Location: Arkansas Children's Nutrition CenterTitle: Maternal adiposity in the absence of excessive gestational weight gain is associated with distinct changes in DNA methylation patterns in umbilical cords of infants Author
Submitted to: Federation of American Societies for Experimental Biology Conference
Publication Type: Abstract Only
Publication Acceptance Date: 2/19/2014
Publication Date: 4/15/2014
Citation: Thakali, K., Saben, J., Faske, J.B., Lindsey, F., Gomez-Acevedo, H., Badger, T.M., Andres, A., Shankar, K. 2014. Maternal adiposity in the absence of excessive gestational weight gain is associated with distinct changes in DNA methylation patterns in umbilical cords of infants [abstract]. The FASEB Journal. 28(1 Supplement):271.1. Interpretive Summary:
Technical Abstract: Maternal obesity has been hypothesized to lead to developmental programming of excessive weight and adiposity in offspring. In addition, excessive gestational weight gain (GWG) is also a demonstrated determinant of later-life adiposity. We examined genome-wide DNA methylation (Infinium® HumanMethylation450K BeadChip) in umbilical cords (UC) from lean (Ln, BMI<25) and overweight/obese women (OB, BMI=25) who gained weight within Institute of Medicine guidelines to specifically identify the epigenetic influence of maternal obesity.

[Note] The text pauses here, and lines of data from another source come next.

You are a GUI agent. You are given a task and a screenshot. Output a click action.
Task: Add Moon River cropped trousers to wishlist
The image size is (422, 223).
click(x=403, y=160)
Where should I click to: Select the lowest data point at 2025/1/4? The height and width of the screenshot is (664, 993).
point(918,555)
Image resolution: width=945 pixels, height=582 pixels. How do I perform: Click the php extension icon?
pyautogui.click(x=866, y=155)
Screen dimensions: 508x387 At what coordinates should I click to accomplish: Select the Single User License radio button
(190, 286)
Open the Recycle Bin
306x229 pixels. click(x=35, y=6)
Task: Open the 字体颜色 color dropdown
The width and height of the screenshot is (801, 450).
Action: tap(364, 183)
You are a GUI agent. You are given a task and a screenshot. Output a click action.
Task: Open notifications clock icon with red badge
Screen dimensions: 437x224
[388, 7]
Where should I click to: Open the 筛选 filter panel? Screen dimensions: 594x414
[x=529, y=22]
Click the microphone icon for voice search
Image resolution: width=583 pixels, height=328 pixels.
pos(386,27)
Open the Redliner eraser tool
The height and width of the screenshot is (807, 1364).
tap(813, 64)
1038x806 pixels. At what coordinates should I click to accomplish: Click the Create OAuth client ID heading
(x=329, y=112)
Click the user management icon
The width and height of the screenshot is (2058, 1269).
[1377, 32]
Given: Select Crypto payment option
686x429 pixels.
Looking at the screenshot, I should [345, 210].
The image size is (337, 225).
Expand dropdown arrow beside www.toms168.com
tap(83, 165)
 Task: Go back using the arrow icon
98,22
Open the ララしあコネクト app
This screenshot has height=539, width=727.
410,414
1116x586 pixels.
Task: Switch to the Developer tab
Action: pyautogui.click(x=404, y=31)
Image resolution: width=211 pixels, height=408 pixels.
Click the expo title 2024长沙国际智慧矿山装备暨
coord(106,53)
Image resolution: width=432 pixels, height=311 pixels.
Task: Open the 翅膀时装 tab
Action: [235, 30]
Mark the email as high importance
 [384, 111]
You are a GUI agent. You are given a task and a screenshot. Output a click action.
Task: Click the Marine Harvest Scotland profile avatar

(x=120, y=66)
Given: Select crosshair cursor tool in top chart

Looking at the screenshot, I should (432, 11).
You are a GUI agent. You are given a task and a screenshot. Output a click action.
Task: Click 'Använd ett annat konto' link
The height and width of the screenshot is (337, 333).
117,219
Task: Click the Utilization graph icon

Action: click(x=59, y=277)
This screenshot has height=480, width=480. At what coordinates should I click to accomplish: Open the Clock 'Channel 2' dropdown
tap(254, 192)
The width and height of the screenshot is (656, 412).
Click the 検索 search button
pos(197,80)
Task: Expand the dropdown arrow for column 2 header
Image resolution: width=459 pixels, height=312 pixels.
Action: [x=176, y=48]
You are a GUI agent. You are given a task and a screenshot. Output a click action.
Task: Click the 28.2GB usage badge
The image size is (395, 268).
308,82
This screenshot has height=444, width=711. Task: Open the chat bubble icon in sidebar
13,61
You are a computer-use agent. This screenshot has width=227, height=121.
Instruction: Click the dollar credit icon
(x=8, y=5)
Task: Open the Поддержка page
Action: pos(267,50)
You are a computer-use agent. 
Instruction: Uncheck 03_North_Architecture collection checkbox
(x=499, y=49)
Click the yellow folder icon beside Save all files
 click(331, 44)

Offspring birth weight and infant adiposity at 2 wk did not differ between groups. Multivariable linear regression analysis of CpG methylation against maternal fat mass at 12 wk while controlling for maternal age, mode of delivery, infant birth-weight and sex identified 1,269 CpG sites whose methylation status was associated with maternal adiposity (p<0.05). Of these, 54% sites were located in 5'-UTR and proximal promoter (-1500 bp) regions. Gene ontology analysis identified processes related to fat cell differentiation to be hypomethylated and processes related to RNA stability to be hypermethylated in OB compared to Ln UCs. Our data suggest that maternal adiposity in the absence of excessive GWG is associated with epigenetic modifications of fetal tissue that may contribute to the development of obesity in offspring.